In this case, there are two models transposed by the EC legislator for participation: 

1) the right to elect or appoint some of the members of the company’s supervisory or administrative organ;

2) or the right to recommend the appointment of some or all members of the company’s supervisory or administrative body and/or to oppose it.

The latter model seems to correspond theoretically to co-optation, i.e. to the mechanism of choice by which the board of arbitrators appoints certain members from among those appointed to it. 

In short, the before/after principle protects the need of those Member States, such as Germany, who were afraid that the establishment of (or transformation into) SEs was an opportunity to escape from the German co-management model.

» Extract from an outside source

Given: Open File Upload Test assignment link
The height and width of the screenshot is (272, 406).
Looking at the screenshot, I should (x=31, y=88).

What was not imagined was that this principle – created, as said, to guarantee the participation of workers (and not trade unions) – would be used, almost twenty years after its codification, to include the trade union on the supervisory (or administrative board following the title of Volker Telljohann’s article) of the automotive TNC being established. Or rather, the Italian union, i.e. the union of a country with industrial relations based on the binomial contract/conflict, and therefore with an exquisitely demanding vocation.

Such a conclusion shows that positive European social law enjoys vitality and is able to hybridize with the industrial relations systems of the various member countries. This process will be accelerated as a result of the UK’s exit from the EU.

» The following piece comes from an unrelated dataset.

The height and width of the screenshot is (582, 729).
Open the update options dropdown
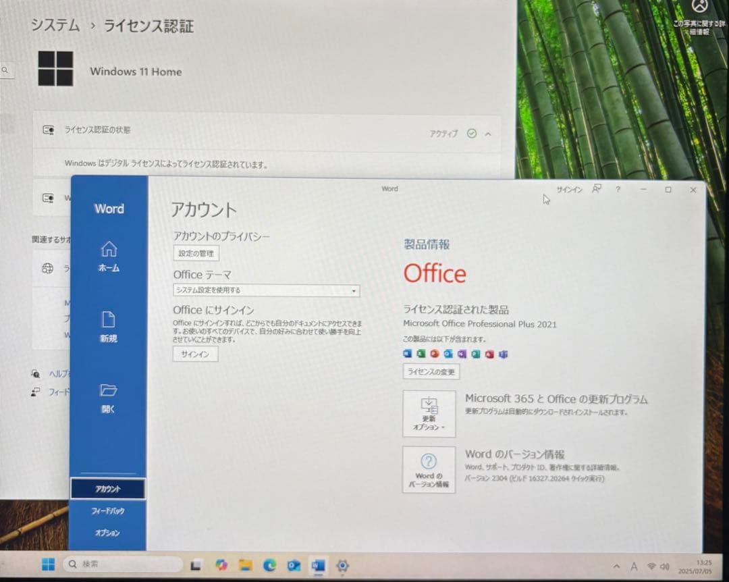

This reasoning leads us to the second aspect that I am only briefly mentioning here, namely the importance of having all the information from TNCs. As Volker Telljohann also points out in his article, one of the key steps to having profitable industrial relations in the multinational is knowledge of its structure. This is one of the goals that Opencorporation sets itself: to know all the dynamics of the TNC, even in its relationships (positive or negative) with the union and other stakeholders.

On the other hand, scientia potentia est wrote Hobbes. But, as demonstrated by Volker Telljohann in the conclusion of his article, knowledge alone is nothing without the ability to read, interpret and search information. Understanding the past and present of a multinational company (two, FCA and PSA, in this case) is the best way to face the future.